[Opening Input for this task section]
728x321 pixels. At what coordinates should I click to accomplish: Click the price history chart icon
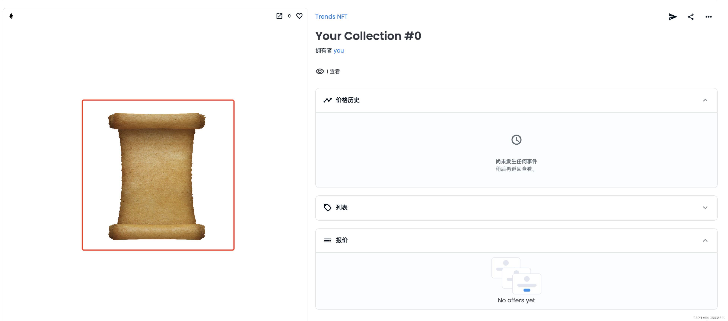tap(327, 100)
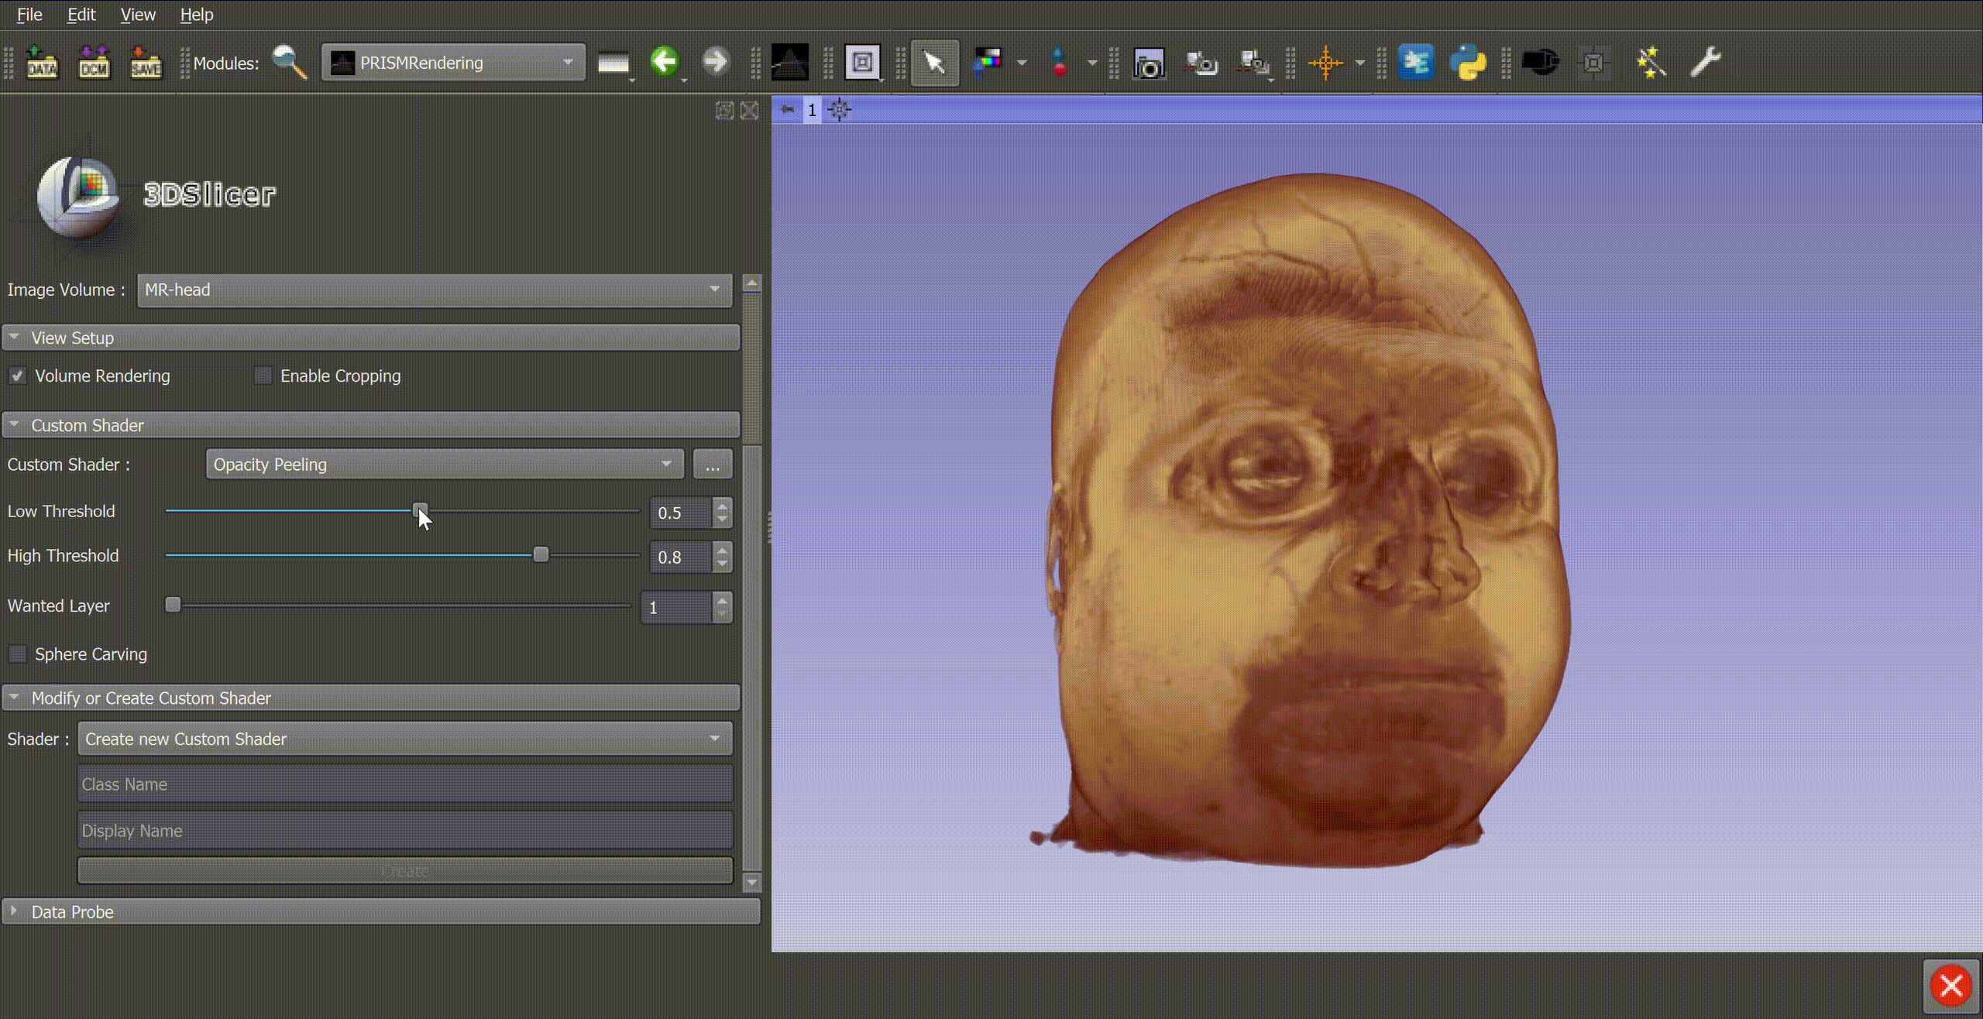1983x1019 pixels.
Task: Click the High Threshold slider handle
Action: [541, 555]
[Closing Input for this task section]
*About this task*. Repeat each entry exactly. Pictures do not belong in the copy.

*Reply to the task*.
728x321 pixels. At what coordinates should I click to accomplish: Click the price history chart icon
tap(327, 100)
1983x1019 pixels.
Task: Click the High Threshold slider handle
Action: [541, 555]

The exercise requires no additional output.